__DOCUMENT PASSAGE__:

## START

Kureishi's dad spent a lifetime working as a clerk in Pakistan's embassy in London, without diplomatic ambition as he poured all his energies to writing. The story circles around the inevitable sadness of never getting one's voice through, despite one's deep love and passion for literature. Such stories of misunderstood artists can perhaps be found in most families, so the question remains, what can the coming generations learn from them?
It seems Kureishi is writing the memoir as a gift to his own sons, who may not otherwise become interested in the complexity of their South Asian past. So what kind of gifts are there to be found in the family archives? Wouldn't it be every child's right to have a skilled storyteller parent like Kureishi as a mediator between generations? The memoir is built around the father's rejected novel manuscripts, and through reading and re-reading them, Kureishi engages in a conversation with his father - a conversation without closure, as finally there is no fundamental secret out there to be revealed.
I was reading this memoir soon after Vikram Seth's Two Lives (2005), another London-based South Asian family saga. Though fascinated by Seth's family's unbelievable connections to world history (far wilder than Kureishi's), I have not managed to finish it yet. I enjoyed the story but his way of writing didn't appeal to me directly; I had to work very hard to enter the story, and I remained in it as a polite outsider. Seth's way of memoir-writing is encyclopedic, so full of details the writer becomes easily exhausted. Kureishi, on the other hand, invites the reader right in, without recourse to distancing politeness. He has the skill to stick to the essentials, work deeper on the psyche and relationships, and weave the inner journeys together with philosophy that is not transcendental, but a kind of theory of human creativity, a theory of writing. For example:
"I came to see groups as a "third" space, between being alone and losing oneself in a large organisation. The purpose - writing - was still personal, but you saw where others fitted in." (170)
In this memoir, I particularly loved the "theoretical" bits: his relationship with Freud and Jung as introduced to him by his psychotherapist uncle, the meditations on immigration and exile, the abstractions that were never dry. The history of British left-wing and anarchist movements of the 1970s and 80s are also there, as well as a delicious element of cultural studies.

## END

(Item-finding records)
## START

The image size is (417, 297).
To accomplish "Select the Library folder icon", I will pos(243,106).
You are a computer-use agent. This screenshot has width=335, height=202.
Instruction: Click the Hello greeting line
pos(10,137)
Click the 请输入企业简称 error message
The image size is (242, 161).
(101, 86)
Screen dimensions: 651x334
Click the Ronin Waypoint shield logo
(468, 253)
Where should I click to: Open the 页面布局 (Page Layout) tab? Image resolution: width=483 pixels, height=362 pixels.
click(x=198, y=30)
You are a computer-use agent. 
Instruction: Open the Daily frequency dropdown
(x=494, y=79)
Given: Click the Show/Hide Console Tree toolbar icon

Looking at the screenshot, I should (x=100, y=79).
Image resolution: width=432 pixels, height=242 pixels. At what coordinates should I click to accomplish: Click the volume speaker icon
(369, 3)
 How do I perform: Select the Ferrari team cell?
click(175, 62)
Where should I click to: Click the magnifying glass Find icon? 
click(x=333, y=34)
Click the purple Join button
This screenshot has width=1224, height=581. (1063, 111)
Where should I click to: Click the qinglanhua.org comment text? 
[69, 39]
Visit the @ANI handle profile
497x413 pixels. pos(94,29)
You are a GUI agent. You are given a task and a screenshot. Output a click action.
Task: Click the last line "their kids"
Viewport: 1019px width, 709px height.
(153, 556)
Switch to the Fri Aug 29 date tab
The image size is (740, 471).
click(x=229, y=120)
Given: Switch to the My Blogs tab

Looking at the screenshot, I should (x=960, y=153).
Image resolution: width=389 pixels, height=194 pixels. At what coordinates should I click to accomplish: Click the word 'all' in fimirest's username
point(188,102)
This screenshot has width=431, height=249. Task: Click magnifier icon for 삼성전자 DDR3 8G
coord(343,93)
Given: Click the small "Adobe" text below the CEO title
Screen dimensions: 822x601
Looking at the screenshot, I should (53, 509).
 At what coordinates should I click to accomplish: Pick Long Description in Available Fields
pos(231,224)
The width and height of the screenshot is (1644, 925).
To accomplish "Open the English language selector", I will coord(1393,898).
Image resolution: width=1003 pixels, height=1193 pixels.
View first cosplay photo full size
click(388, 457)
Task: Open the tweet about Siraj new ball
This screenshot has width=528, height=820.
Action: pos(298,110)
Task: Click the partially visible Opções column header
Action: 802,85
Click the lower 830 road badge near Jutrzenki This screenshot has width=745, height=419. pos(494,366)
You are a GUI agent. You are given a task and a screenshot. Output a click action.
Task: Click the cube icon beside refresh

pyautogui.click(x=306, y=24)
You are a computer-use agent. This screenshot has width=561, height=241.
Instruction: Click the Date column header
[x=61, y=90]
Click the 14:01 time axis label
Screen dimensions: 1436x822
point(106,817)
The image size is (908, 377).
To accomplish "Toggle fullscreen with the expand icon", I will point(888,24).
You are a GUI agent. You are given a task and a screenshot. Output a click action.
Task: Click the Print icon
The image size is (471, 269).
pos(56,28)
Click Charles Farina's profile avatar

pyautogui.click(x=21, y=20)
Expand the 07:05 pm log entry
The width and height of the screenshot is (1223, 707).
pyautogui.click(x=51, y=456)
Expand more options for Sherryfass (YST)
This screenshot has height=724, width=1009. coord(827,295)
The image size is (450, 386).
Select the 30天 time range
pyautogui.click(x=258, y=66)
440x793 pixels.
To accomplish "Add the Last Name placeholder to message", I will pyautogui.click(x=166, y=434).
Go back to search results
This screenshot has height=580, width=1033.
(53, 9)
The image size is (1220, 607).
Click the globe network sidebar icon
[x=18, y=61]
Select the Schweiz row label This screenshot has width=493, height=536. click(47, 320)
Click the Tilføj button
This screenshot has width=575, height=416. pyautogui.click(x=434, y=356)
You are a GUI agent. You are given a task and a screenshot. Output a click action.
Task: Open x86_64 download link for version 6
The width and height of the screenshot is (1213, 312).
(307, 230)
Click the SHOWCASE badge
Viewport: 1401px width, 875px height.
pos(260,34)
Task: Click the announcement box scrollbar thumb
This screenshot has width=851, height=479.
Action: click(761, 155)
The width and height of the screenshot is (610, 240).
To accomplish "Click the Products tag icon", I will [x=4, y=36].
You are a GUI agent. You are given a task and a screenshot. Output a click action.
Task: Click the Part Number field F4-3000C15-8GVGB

## END

__EXERCISE SET__:
A – According to the review of Kureishi's memoir, what job did his father hold in London?
B – Pick up the review of Kureishi's memoir right after its final sentence and keep writing.

__RESPONSES BY TASK__:
A – He worked as a clerk in Pakistan's embassy in London.

B –
There is no perfect text, which which one would feel unanimously in harmony. For me, a satisfying reading experience always involves irritation. Here I was intriqued by Kureishi's ambivalent relationship with feminism: having dated and lived with many, he embraces feminism as a political movement and acknowledges its effect on his personal life: "If feminism released women from the exclusive maternal function, it enabled men to reclaim that place. Being a good father means being a good mother too, and more puzzlement about the respective role of both parents." (239) With this autobiographical political statement in mind, it truly puzzles me that in a literary-oriented memoir, Kureishi does not acknowledge a single woman writer as an influence, either to him or to his father.
The literary history in this memoir is pure Boyology, segregated from the everyday lives of women, and the ideal type of the serious writer is an angst-ridden, solitary male. I would expect more from an author with obvious feminist sympathies at many (sexual? socio-political?) levels, that he would also include women in his intellectual history. Women relying only on women writers as intellectual references are usually considered militant man-haters; male writers doing the same in the gallery of male authorities still seem to be doing the "normal" thing, based on some millennia of canonical practice.